How to create a Linux LiveUSB without Unetbootin

If you've been introduced to Linux by a hardcore fan, or just been adventuring yourself for a while now, chances are you've ran into a piece of software called UNetbootIn. It stands for "Universal Netboot Installer," but what it really does is create bootable USB drives from Linux CD images (.iso). It's a great program. Geza Kovacs (the developer) had a great idea in making it, and I personally still use it quite a lot. However, as with any program you can write, it has its own limitations. And today I will show you how to work around them, using a UNIX program called "dd."

To start off, these are the situations in which Unetbootin won't work (at least not straight away), so you'd have to find an alternative;

  1. Dealing with an .img file instead of an ISO.
  2. Dealing with an image that is not Linux (BSD, Windows Boot disk etc)
  3. Dealing with an unlisted distribution image, or one that reportedly has failed to produce a bootable USB, and the devs are not caring to fix it.
Number 3 has by far the highest occurrence rate. It's not uncommon to find a forum thread or bug file about Unetbootin being unable to produce a LiveCD of  distro X or Y. Most of the time the fix is to get the latest version of the program, but knowing which PPA to add in Ubuntu or compiling from source may be burdensome, or may not even fix it at all. So the other solution is to use "dd."

"dd" is a UNIX program specialized in the copying of raw data. What this means is that it won't do the old "copy and paste," but rather things like extract data from a packaged format and sort it out into a medium, or the other way around. And this is exactly what we need to do to "burn" an image. Before we begin, though, I'd like to put out a little disclaimer:

(even though I don't think you will)

Since dd is ubiquitous to Unix-like systems, the first thing you need is an expendable USB drive/SD card of size large enough to fit the distro you want. Mount it and format it (since you will lose all the data anyway, doing a manual format double checks that you're not throwing away anything important). With that done, it's time for a little command-line action. With the paths to your ISO and USB device in mind, enter the following:

sudo dd if=/path/to/your/ISO of=/your/usb/device bs=8M

External devices will almost always be labeled /dev/sdb. Not sure about the path to your device? Don't worry. Given that the USB is mounted, type in:

ls -l /dev/disk/by-id/usb*

And read out the output. Most likely you will have something like this...
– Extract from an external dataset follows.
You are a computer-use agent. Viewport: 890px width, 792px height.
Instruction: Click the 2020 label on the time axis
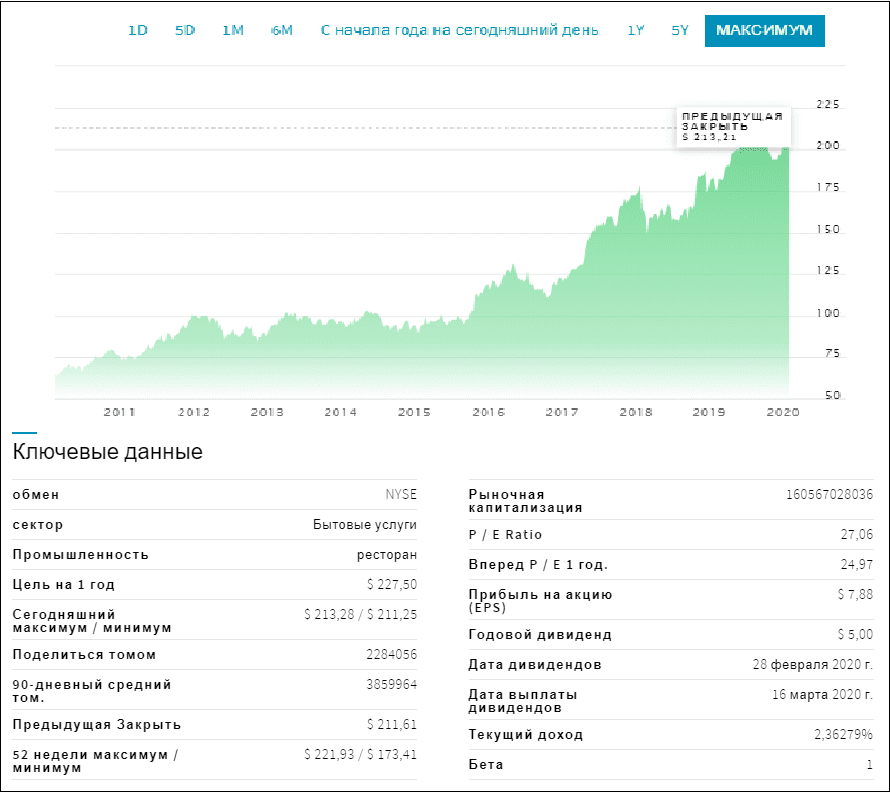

See the sdb and sdb1 highlighted? The label sdb indicates the USB, while sdb1 is a partition within it. For dd, you want to use /dev/sdb AND NOT /dev/sdb1 for the path. So, for my case, the command is:

sudo dd if=/home/vman/whatevertheisois.iso of=/dev/sdb bs=8M

By the way, if you're wondering what is the "bs," it stands for "Byte Size." The size of the "sectors" that will be burned into your USB. 8M coincides with the sector size of optical media, so we use it to pretend the USB is a CD. This command also requires Root privileges because it tampers with external devices, and there is a possibility of destroying your own hard drive if you type the wrong path to the USB (hence the disclaimer). But the listing above will bring in a surefire way of identifying it.

Once you've entered the command, you won't notice anything happening in the terminal. This is a disadvantage of using it instead of unetbootin. The cursor will just sit there blinking, and until the copying is finished, you won't know how far are you. Once the command is done, your USB is as bootable as a CD. Enjoy carrying a portable OS in your pocket!

Jan 31st by K. Zimmermann


  1. Using the pv command will allow you to have a status bar.
    Man pv.

  2. pv -tpreb /home/vman/whatevertheisois.iso | sudo dd of=/dev/sdX bs=8M

  3. hi...Im student from Informatics engineering nice article,
    thanks for sharing :)

  4. You may use 'Ctrl-T' during 'dd' execution. It will output current status.

  5. Using pv command in this specific case is total mess!

  6. unetbootin has the ability to place 'persistent space' on a LiveUSB. That is, a LiveUSB with persistance will give the LiveOS the ability to store some files which will be there again if you restart. How do I do this without using unetbootin?

  7. You could do this as part of gparted afterwards, however you would need to get the live CD to mount the /dev/sdb2/ as ~/home/ (For pocket Operating Systems).